Validity Threats for Foundation Model Research
For researchers conducting foundation model experiments, this work provides a systematic framework to identify and mitigate validity threats that can undermine research claims.
This paper argues that compute-saving approximations in foundation model research (proxy experiments, observational studies, single-run designs) introduce hidden validity threats. It proposes a causal inference framework to evaluate these threats across statistical, internal, external, and construct validity, revealing characteristic trade-offs and underappreciated risks.
Controlled experiments are the backbone of machine learning research, but at the scale of modern foundation models, they have become prohibitively expensive. Instead, the community increasingly relies on research strategies that approximate the ideal experiment at a fraction of the cost: proxy experiments and scaling laws, observational studies with publicly available models, and single-run designs that leverage variation within individual training runs. In this work, we argue that there is no free lunch when approximating large-scale experiments on a compute budget. Specifically, savings in compute come at the cost of validity threats -- hidden and sometimes untestable assumptions that, when violated, can invalidate research claims.
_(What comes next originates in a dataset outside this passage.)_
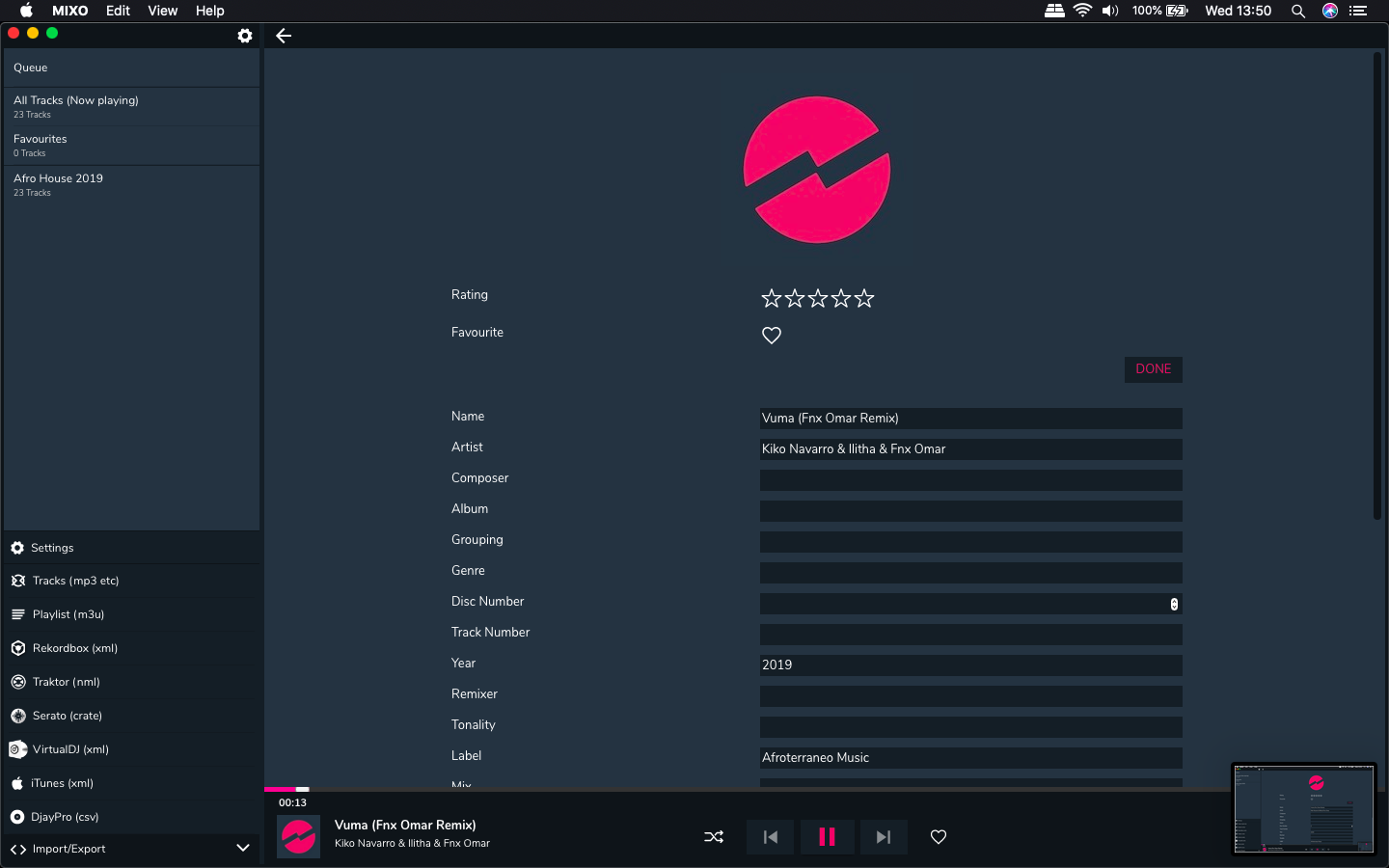Click the DONE button

(x=1153, y=369)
To help navigate such threats, we propose an evaluation framework that casts foundation model research as a causal inference problem. Within this framework, we evaluate different research strategies through four types of validity adapted from the empirical social sciences -- statistical, internal, external, and construct validity. We find that each strategy comes with a characteristic validity profile: proxy experiments trade external and construct validity for statistical and internal validity; observational studies face confounding and effect heterogeneity; and single-run designs are strained by interference between treated units. This analysis reveals several validity threats that have received insufficient attention in the literature. Overall, our evaluation framework provides researchers with a practical toolkit for scrutinizing validity threats in foundation model research~designs.